• Assignment:
Copy the data exactly. No line may be skipped.

===== Records shown

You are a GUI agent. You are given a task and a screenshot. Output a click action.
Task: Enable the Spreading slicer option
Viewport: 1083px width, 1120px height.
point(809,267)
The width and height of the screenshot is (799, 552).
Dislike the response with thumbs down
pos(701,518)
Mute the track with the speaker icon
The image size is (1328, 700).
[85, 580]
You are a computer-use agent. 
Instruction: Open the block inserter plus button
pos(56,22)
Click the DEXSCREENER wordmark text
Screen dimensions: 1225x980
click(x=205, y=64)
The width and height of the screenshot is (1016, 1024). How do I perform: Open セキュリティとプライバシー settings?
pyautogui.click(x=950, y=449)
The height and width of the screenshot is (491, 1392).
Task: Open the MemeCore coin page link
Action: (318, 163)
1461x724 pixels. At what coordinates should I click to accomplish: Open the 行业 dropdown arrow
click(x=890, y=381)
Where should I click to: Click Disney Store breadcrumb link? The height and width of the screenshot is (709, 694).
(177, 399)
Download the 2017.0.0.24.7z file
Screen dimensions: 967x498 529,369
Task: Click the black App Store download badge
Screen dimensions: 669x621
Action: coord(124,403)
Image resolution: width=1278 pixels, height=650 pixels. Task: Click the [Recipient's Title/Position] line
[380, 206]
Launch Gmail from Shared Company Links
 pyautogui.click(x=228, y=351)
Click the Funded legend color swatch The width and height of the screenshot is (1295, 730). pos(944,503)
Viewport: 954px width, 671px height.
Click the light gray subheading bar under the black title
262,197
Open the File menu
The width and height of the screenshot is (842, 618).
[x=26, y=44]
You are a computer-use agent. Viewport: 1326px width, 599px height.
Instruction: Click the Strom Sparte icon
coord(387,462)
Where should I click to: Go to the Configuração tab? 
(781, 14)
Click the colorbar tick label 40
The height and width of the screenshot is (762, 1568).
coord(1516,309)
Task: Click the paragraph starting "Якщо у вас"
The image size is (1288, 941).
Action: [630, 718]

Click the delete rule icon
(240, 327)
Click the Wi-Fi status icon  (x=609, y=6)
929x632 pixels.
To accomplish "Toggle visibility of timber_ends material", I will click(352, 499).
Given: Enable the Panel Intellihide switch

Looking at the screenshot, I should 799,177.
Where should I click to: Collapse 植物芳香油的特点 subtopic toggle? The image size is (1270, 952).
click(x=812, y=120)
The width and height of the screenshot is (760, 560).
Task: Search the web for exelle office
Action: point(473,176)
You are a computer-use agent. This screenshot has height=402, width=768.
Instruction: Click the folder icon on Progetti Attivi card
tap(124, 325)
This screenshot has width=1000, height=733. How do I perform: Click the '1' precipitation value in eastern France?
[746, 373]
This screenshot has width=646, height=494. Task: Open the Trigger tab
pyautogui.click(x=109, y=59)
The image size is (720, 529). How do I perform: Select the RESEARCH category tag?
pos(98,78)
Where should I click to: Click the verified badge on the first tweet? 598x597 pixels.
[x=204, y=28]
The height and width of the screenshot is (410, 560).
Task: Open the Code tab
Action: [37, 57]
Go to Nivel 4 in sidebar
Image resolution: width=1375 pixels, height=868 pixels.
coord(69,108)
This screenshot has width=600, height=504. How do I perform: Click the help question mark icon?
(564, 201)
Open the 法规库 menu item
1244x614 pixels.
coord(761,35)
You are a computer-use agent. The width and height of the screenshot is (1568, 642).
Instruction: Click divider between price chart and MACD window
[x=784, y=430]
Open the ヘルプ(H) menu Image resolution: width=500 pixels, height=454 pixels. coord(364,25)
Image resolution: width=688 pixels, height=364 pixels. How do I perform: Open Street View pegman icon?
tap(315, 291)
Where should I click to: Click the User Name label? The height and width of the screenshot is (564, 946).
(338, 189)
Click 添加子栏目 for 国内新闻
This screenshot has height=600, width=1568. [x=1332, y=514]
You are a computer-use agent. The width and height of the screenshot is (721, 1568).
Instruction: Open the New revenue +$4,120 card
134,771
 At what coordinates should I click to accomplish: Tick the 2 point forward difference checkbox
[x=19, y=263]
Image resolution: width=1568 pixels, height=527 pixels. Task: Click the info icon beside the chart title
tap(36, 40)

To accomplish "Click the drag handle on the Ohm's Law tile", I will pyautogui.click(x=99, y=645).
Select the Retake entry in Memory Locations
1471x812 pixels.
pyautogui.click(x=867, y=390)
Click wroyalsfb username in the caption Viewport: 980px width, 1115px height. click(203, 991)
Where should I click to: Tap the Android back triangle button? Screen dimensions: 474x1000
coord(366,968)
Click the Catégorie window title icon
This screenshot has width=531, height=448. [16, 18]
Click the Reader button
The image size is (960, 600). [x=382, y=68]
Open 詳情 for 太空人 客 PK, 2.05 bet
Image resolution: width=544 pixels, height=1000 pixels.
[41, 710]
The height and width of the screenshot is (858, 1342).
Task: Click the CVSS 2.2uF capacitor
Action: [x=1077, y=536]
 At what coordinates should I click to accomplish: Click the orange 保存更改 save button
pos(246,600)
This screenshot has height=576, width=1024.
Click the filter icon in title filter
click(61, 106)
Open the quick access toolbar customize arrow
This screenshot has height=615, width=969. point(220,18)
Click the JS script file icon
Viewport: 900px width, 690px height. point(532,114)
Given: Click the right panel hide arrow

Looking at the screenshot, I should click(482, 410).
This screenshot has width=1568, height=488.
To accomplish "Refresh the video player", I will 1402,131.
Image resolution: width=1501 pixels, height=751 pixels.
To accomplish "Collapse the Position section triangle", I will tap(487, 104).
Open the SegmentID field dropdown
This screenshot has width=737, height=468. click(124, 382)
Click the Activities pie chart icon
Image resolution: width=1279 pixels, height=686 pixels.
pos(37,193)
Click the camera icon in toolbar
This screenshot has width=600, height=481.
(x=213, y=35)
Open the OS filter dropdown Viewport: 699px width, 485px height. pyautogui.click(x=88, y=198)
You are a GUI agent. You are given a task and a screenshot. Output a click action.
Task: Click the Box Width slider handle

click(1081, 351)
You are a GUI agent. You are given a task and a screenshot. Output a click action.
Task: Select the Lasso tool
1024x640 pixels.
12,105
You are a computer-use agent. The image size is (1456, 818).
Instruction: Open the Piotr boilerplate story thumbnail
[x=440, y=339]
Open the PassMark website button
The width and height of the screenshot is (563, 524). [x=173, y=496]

==========

• Response below:
You are a GUI agent. You are given a task and a screenshot. Output a click action.
Task: Enable the Spreading slicer option
Viewport: 1083px width, 1120px height.
point(809,267)
The width and height of the screenshot is (799, 552).
Dislike the response with thumbs down
pos(701,518)
Mute the track with the speaker icon
The image size is (1328, 700).
[85, 580]
You are a computer-use agent. 
Instruction: Open the block inserter plus button
pos(56,22)
Click the DEXSCREENER wordmark text
Screen dimensions: 1225x980
click(x=205, y=64)
The width and height of the screenshot is (1016, 1024). How do I perform: Open セキュリティとプライバシー settings?
pyautogui.click(x=950, y=449)
The height and width of the screenshot is (491, 1392).
Task: Open the MemeCore coin page link
Action: (318, 163)
1461x724 pixels. At what coordinates should I click to accomplish: Open the 行业 dropdown arrow
click(x=890, y=381)
Where should I click to: Click Disney Store breadcrumb link? The height and width of the screenshot is (709, 694).
(177, 399)
Download the 2017.0.0.24.7z file
Screen dimensions: 967x498 529,369
Task: Click the black App Store download badge
Screen dimensions: 669x621
Action: coord(124,403)
Image resolution: width=1278 pixels, height=650 pixels. Task: Click the [Recipient's Title/Position] line
[380, 206]
Launch Gmail from Shared Company Links
 pyautogui.click(x=228, y=351)
Click the Funded legend color swatch The width and height of the screenshot is (1295, 730). pos(944,503)
Viewport: 954px width, 671px height.
Click the light gray subheading bar under the black title
262,197
Open the File menu
The width and height of the screenshot is (842, 618).
[x=26, y=44]
You are a computer-use agent. Viewport: 1326px width, 599px height.
Instruction: Click the Strom Sparte icon
coord(387,462)
Where should I click to: Go to the Configuração tab? 
(781, 14)
Click the colorbar tick label 40
The height and width of the screenshot is (762, 1568).
coord(1516,309)
Task: Click the paragraph starting "Якщо у вас"
The image size is (1288, 941).
Action: [630, 718]

Click the delete rule icon
(240, 327)
Click the Wi-Fi status icon  (x=609, y=6)
929x632 pixels.
To accomplish "Toggle visibility of timber_ends material", I will click(352, 499).
Given: Enable the Panel Intellihide switch

Looking at the screenshot, I should 799,177.
Where should I click to: Collapse 植物芳香油的特点 subtopic toggle? The image size is (1270, 952).
click(x=812, y=120)
The width and height of the screenshot is (760, 560).
Task: Search the web for exelle office
Action: point(473,176)
You are a computer-use agent. This screenshot has height=402, width=768.
Instruction: Click the folder icon on Progetti Attivi card
tap(124, 325)
This screenshot has width=1000, height=733. How do I perform: Click the '1' precipitation value in eastern France?
[746, 373]
This screenshot has width=646, height=494. Task: Open the Trigger tab
pyautogui.click(x=109, y=59)
The image size is (720, 529). How do I perform: Select the RESEARCH category tag?
pos(98,78)
Where should I click to: Click the verified badge on the first tweet? 598x597 pixels.
[x=204, y=28]
The height and width of the screenshot is (410, 560).
Task: Open the Code tab
Action: [37, 57]
Go to Nivel 4 in sidebar
Image resolution: width=1375 pixels, height=868 pixels.
coord(69,108)
This screenshot has width=600, height=504. How do I perform: Click the help question mark icon?
(564, 201)
Open the 法规库 menu item
1244x614 pixels.
coord(761,35)
You are a computer-use agent. The width and height of the screenshot is (1568, 642).
Instruction: Click divider between price chart and MACD window
[x=784, y=430]
Open the ヘルプ(H) menu Image resolution: width=500 pixels, height=454 pixels. coord(364,25)
Image resolution: width=688 pixels, height=364 pixels. How do I perform: Open Street View pegman icon?
tap(315, 291)
Where should I click to: Click the User Name label? The height and width of the screenshot is (564, 946).
(338, 189)
Click 添加子栏目 for 国内新闻
This screenshot has height=600, width=1568. [x=1332, y=514]
You are a computer-use agent. The width and height of the screenshot is (721, 1568).
Instruction: Open the New revenue +$4,120 card
134,771
 At what coordinates should I click to accomplish: Tick the 2 point forward difference checkbox
[x=19, y=263]
Image resolution: width=1568 pixels, height=527 pixels. Task: Click the info icon beside the chart title
tap(36, 40)

To accomplish "Click the drag handle on the Ohm's Law tile", I will pyautogui.click(x=99, y=645).
Select the Retake entry in Memory Locations
1471x812 pixels.
pyautogui.click(x=867, y=390)
Click wroyalsfb username in the caption Viewport: 980px width, 1115px height. click(203, 991)
Where should I click to: Tap the Android back triangle button? Screen dimensions: 474x1000
coord(366,968)
Click the Catégorie window title icon
This screenshot has width=531, height=448. [16, 18]
Click the Reader button
The image size is (960, 600). [x=382, y=68]
Open 詳情 for 太空人 客 PK, 2.05 bet
Image resolution: width=544 pixels, height=1000 pixels.
[41, 710]
The height and width of the screenshot is (858, 1342).
Task: Click the CVSS 2.2uF capacitor
Action: [x=1077, y=536]
 At what coordinates should I click to accomplish: Click the orange 保存更改 save button
pos(246,600)
This screenshot has height=576, width=1024.
Click the filter icon in title filter
click(61, 106)
Open the quick access toolbar customize arrow
This screenshot has height=615, width=969. point(220,18)
Click the JS script file icon
Viewport: 900px width, 690px height. point(532,114)
Given: Click the right panel hide arrow

Looking at the screenshot, I should click(482, 410).
This screenshot has width=1568, height=488.
To accomplish "Refresh the video player", I will 1402,131.
Image resolution: width=1501 pixels, height=751 pixels.
To accomplish "Collapse the Position section triangle", I will tap(487, 104).
Open the SegmentID field dropdown
This screenshot has width=737, height=468. click(124, 382)
Click the Activities pie chart icon
Image resolution: width=1279 pixels, height=686 pixels.
pos(37,193)
Click the camera icon in toolbar
This screenshot has width=600, height=481.
(x=213, y=35)
Open the OS filter dropdown Viewport: 699px width, 485px height. pyautogui.click(x=88, y=198)
You are a GUI agent. You are given a task and a screenshot. Output a click action.
Task: Click the Box Width slider handle

click(1081, 351)
You are a GUI agent. You are given a task and a screenshot. Output a click action.
Task: Select the Lasso tool
1024x640 pixels.
12,105
You are a computer-use agent. The image size is (1456, 818).
Instruction: Open the Piotr boilerplate story thumbnail
[x=440, y=339]
Open the PassMark website button
The width and height of the screenshot is (563, 524). [x=173, y=496]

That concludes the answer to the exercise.